TASK TO COMPLETE:
Repeat each entry word for word; the images are not part of the copy.

(Collected data entries)
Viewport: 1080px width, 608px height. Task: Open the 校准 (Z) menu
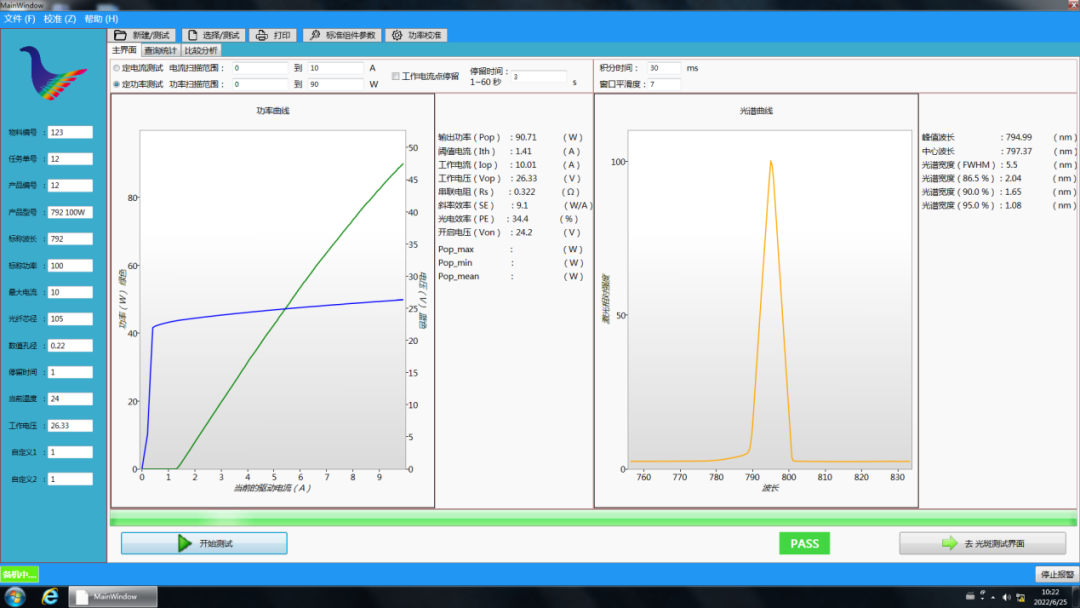tap(60, 19)
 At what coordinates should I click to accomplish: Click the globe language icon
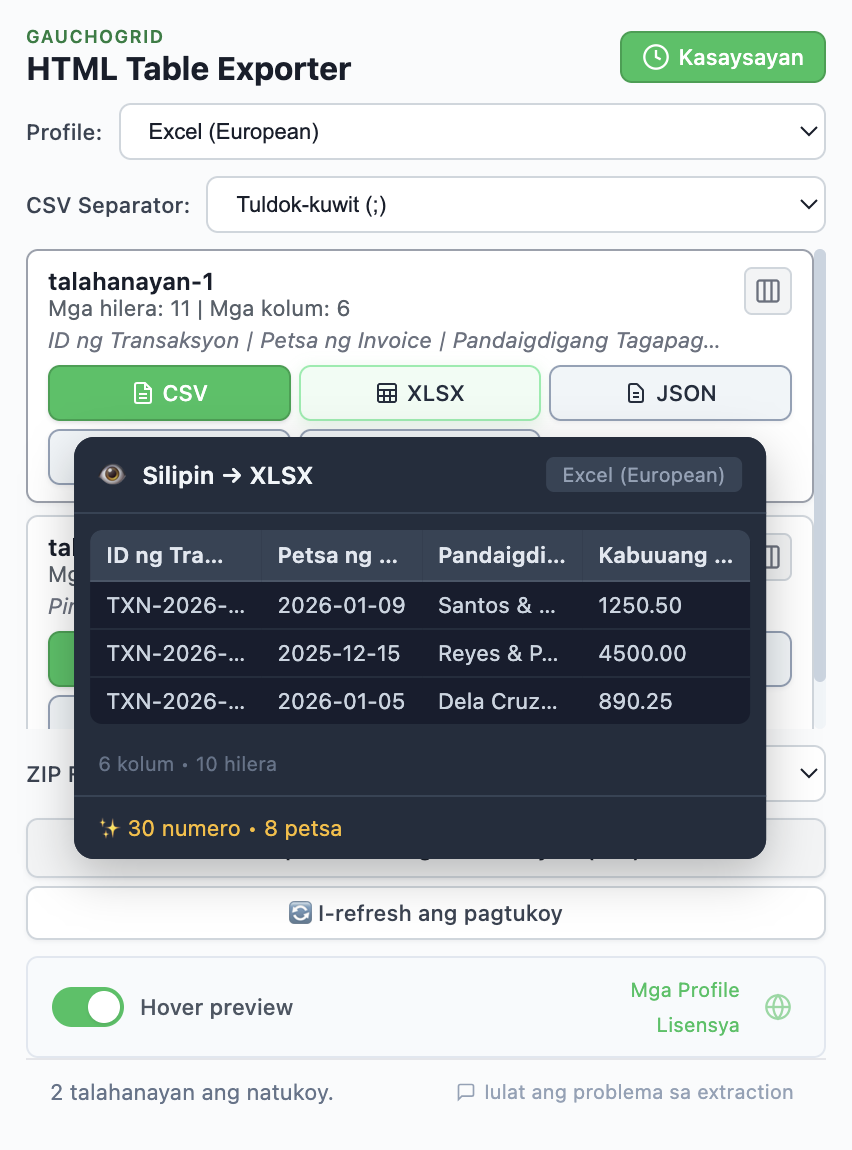pyautogui.click(x=778, y=1007)
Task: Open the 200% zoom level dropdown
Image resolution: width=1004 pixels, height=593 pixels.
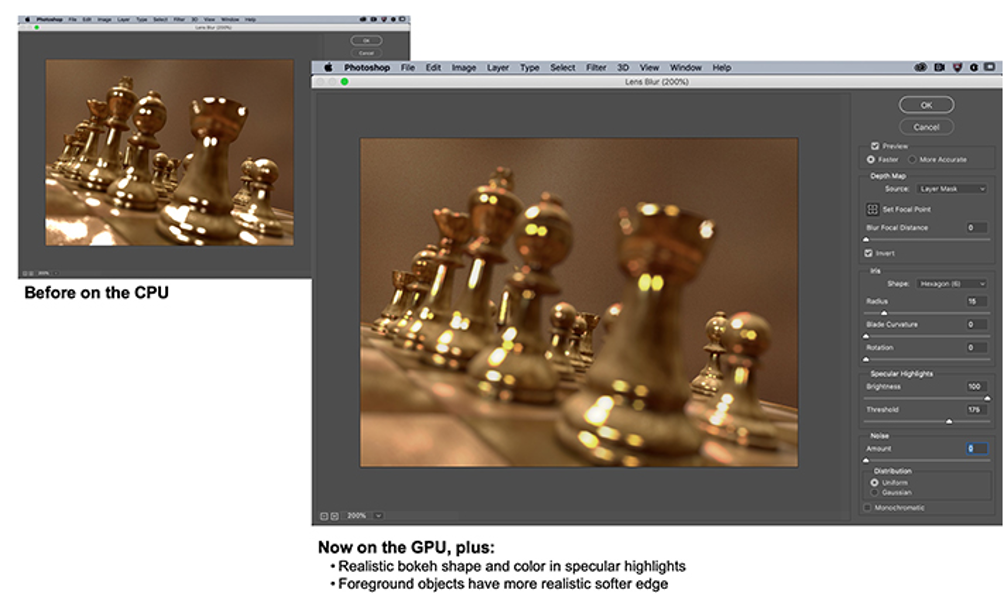Action: 378,516
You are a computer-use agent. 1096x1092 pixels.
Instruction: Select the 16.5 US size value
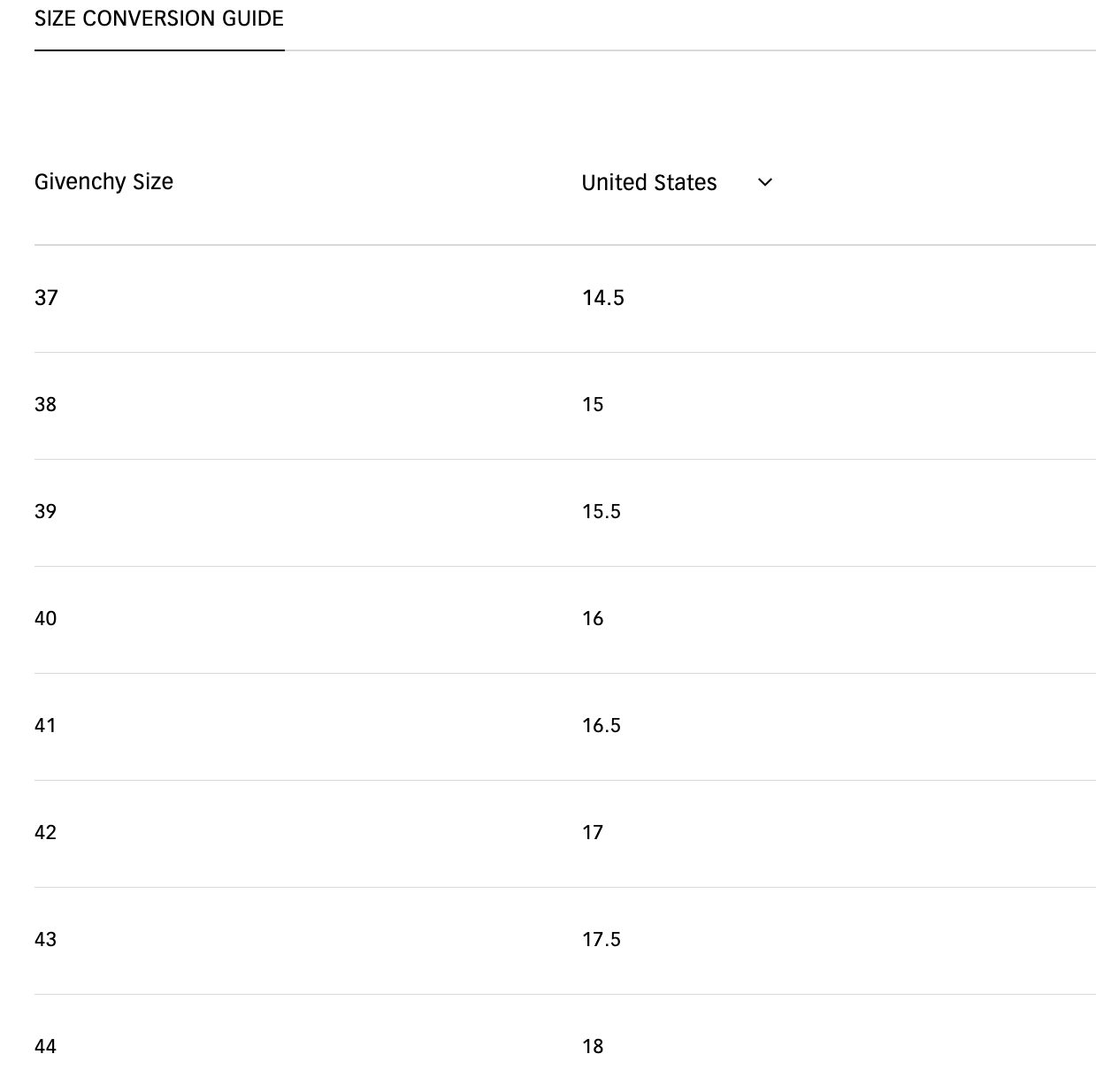[x=602, y=726]
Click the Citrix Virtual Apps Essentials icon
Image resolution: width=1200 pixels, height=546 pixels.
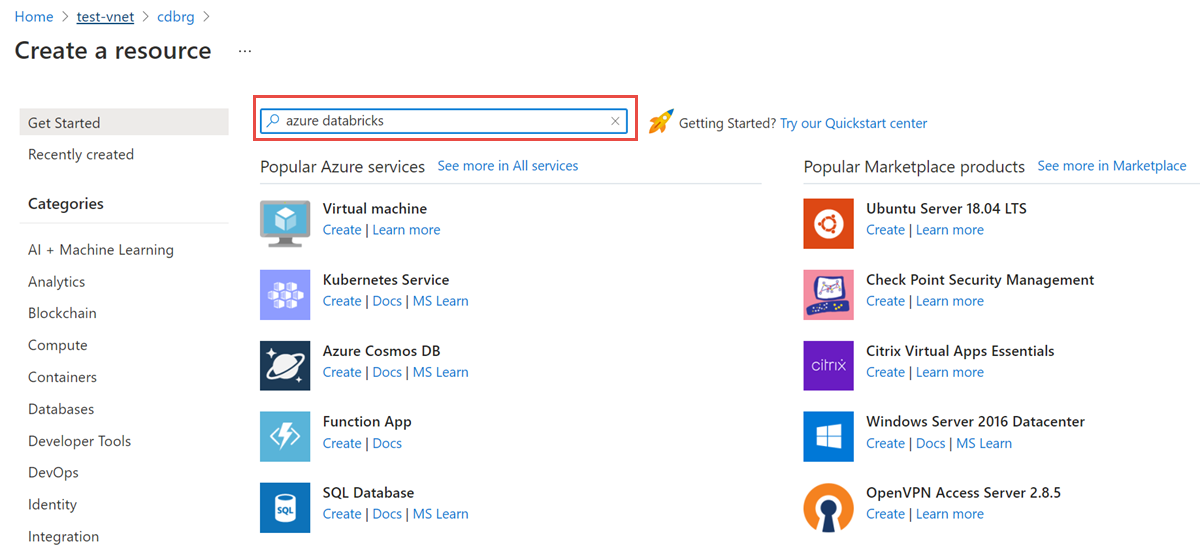828,365
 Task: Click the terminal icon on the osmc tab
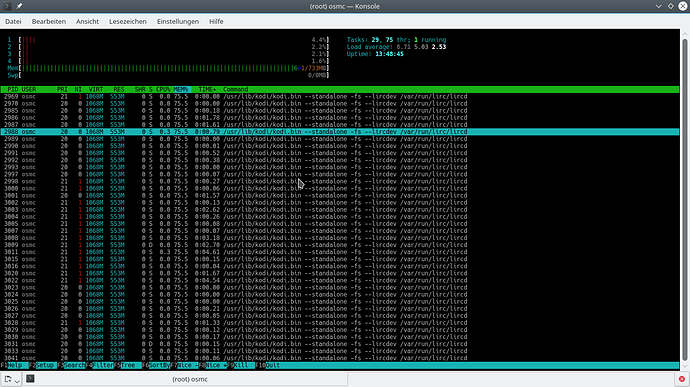[x=30, y=379]
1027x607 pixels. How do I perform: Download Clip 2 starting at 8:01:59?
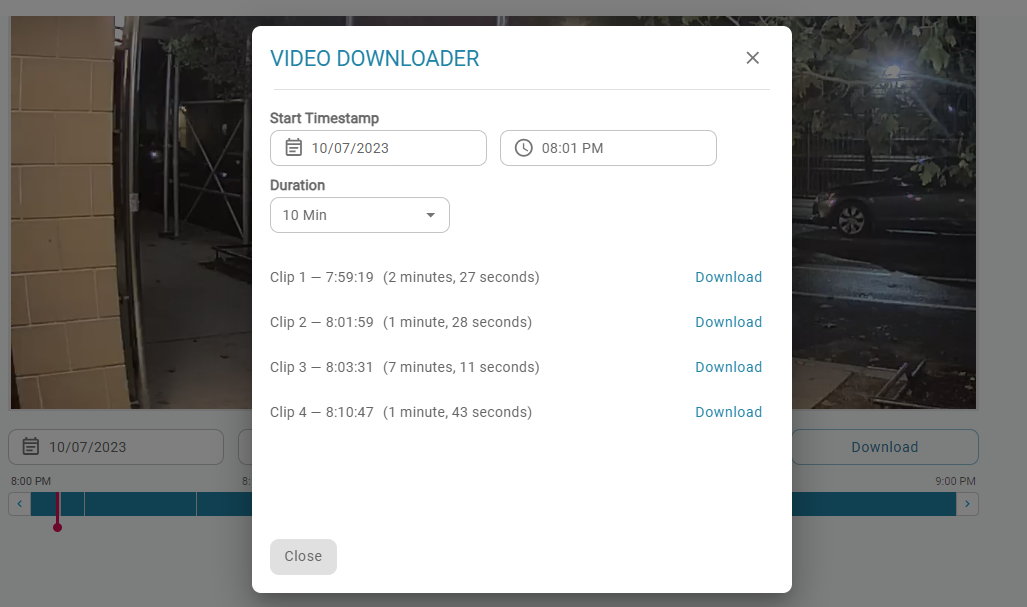728,322
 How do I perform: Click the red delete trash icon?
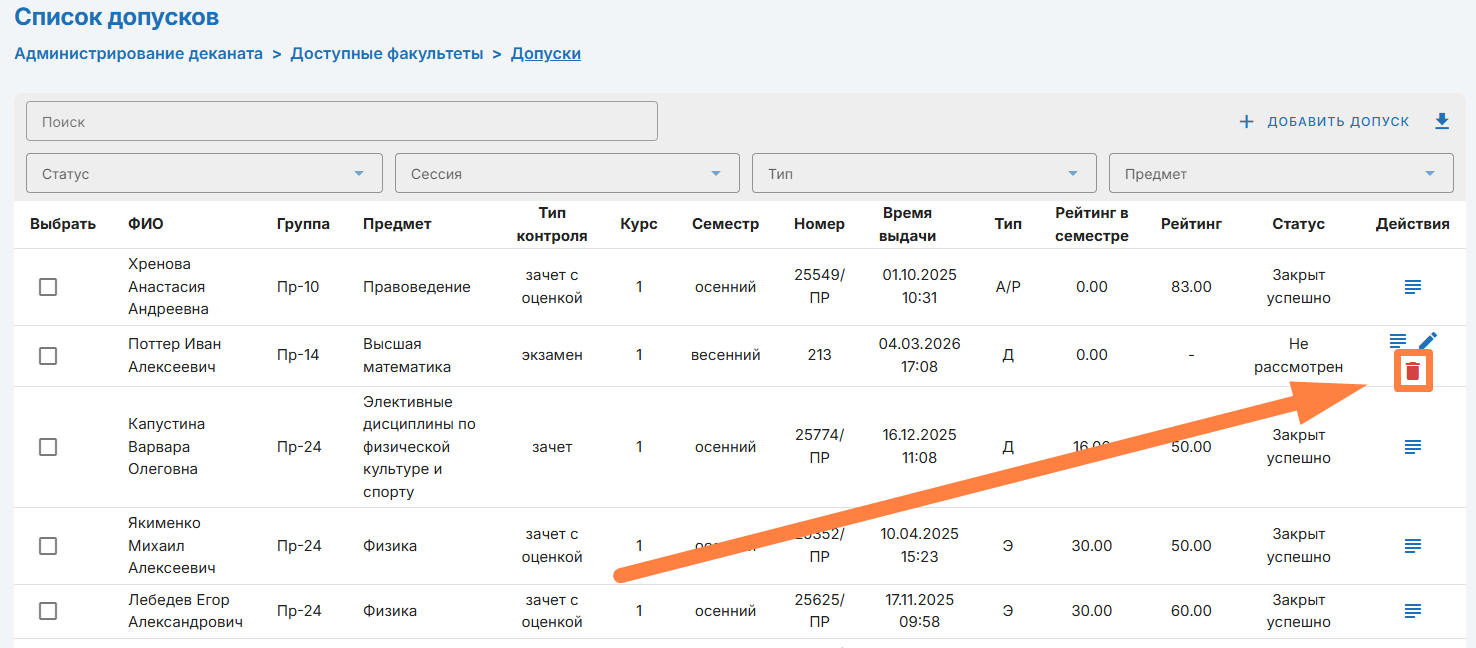click(x=1412, y=371)
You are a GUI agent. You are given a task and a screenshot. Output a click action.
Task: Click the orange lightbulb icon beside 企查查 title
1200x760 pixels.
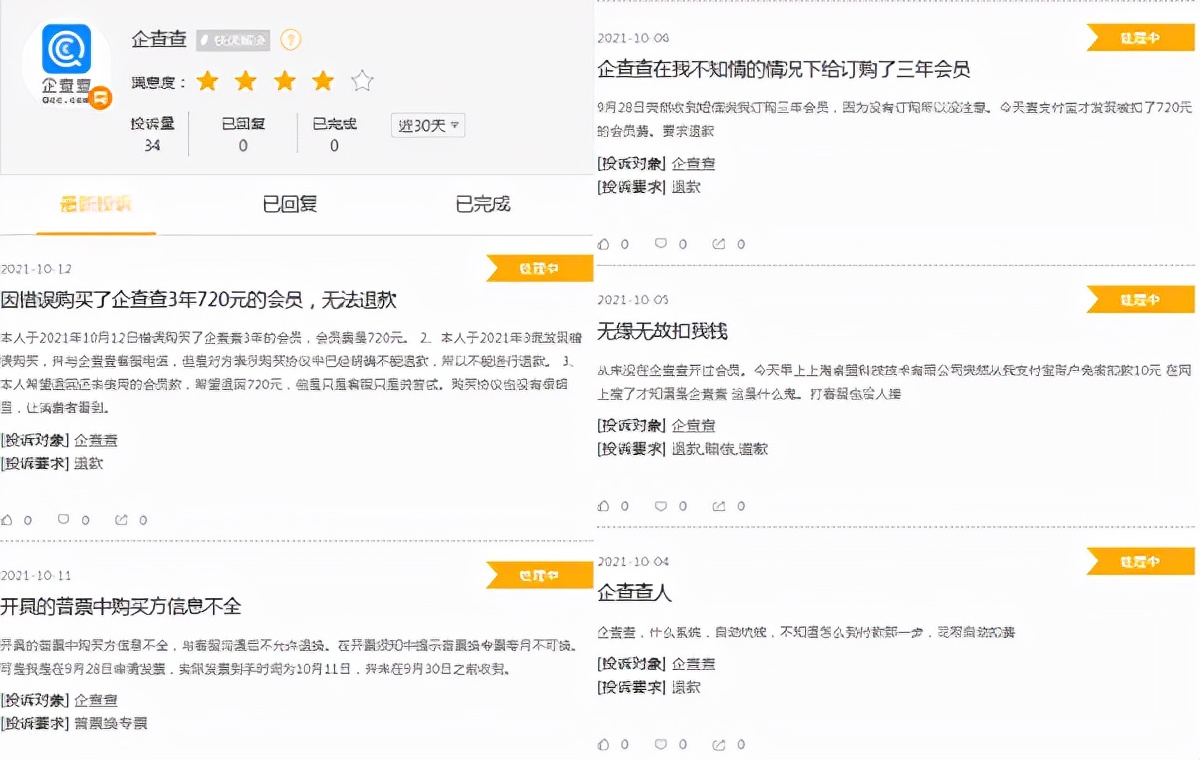[x=290, y=40]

RESULT OF THE TASK:
Viewport: 1080px width, 608px height. Task: Open the 校准 (Z) menu
tap(60, 19)
 At what coordinates should I click to accomplish: Click the globe language icon
pyautogui.click(x=778, y=1007)
Task: Open the 200% zoom level dropdown
Image resolution: width=1004 pixels, height=593 pixels.
Action: 378,516
You are a computer-use agent. 1096x1092 pixels.
Instruction: Select the 16.5 US size value
[x=602, y=726]
Click the Citrix Virtual Apps Essentials icon
Image resolution: width=1200 pixels, height=546 pixels.
828,365
 Task: Click the terminal icon on the osmc tab
[x=30, y=379]
1027x607 pixels. How do I perform: Download Clip 2 starting at 8:01:59?
728,322
 How do I perform: Click the red delete trash icon?
click(x=1412, y=371)
You are a GUI agent. You are given a task and a screenshot. Output a click action.
Task: Click the orange lightbulb icon beside 企查查 title
1200x760 pixels.
[x=290, y=40]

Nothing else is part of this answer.